**WHAT YOU WILL DO**
Among the entries below, find each line holding "computer" and return it.

Excerpts from a dataset
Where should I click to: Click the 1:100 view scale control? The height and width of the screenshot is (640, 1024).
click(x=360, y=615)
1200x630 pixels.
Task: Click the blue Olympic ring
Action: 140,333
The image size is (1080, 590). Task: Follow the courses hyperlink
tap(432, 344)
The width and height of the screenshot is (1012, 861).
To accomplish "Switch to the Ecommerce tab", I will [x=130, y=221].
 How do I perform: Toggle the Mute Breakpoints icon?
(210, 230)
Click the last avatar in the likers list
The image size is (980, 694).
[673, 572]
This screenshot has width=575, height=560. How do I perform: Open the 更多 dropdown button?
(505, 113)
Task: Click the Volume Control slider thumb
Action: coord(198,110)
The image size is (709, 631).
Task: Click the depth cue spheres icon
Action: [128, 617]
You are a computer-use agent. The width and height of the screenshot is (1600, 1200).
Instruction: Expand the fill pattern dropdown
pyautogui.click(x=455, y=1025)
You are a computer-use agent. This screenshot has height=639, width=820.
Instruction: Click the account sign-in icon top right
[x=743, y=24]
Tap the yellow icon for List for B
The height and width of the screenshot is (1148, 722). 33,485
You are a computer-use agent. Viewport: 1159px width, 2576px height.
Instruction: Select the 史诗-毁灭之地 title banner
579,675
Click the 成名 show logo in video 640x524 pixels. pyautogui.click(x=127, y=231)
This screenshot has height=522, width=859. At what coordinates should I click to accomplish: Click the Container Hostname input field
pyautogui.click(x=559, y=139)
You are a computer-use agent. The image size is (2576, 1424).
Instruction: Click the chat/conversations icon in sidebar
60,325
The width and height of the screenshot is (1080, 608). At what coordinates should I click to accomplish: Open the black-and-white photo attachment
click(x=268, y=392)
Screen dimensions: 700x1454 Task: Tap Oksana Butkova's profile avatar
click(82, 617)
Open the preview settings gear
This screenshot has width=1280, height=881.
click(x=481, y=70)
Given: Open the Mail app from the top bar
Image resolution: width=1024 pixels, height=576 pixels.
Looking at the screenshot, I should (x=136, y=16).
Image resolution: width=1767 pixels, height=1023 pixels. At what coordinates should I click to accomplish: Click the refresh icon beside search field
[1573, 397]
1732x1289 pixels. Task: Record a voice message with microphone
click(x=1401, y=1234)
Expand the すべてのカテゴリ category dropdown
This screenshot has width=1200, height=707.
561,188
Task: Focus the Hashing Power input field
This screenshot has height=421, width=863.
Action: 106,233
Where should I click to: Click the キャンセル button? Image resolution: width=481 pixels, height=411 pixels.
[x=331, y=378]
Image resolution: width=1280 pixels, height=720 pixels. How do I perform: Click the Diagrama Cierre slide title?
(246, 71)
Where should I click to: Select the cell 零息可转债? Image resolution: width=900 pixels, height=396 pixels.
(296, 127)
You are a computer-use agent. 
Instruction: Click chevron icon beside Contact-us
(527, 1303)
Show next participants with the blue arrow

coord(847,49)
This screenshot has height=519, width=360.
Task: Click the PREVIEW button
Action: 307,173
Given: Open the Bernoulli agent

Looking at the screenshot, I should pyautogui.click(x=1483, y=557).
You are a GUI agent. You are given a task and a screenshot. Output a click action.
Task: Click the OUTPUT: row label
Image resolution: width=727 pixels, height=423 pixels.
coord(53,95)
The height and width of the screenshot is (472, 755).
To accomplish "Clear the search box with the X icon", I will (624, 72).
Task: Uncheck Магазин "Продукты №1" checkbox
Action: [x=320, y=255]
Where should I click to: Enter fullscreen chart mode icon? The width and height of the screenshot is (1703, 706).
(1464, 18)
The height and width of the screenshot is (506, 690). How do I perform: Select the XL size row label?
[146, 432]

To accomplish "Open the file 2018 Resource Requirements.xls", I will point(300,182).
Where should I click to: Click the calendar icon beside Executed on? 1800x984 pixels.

**RESULT BELOW**
You are a computer-use agent. The width and height of the screenshot is (1600, 1200).
You are a computer-use agent. This screenshot has height=639, width=820.
You are a computer-use agent. Viewport: 1159px width, 2576px height.
You are a computer-use agent. The image size is (2576, 1424).
You are a computer-use agent. 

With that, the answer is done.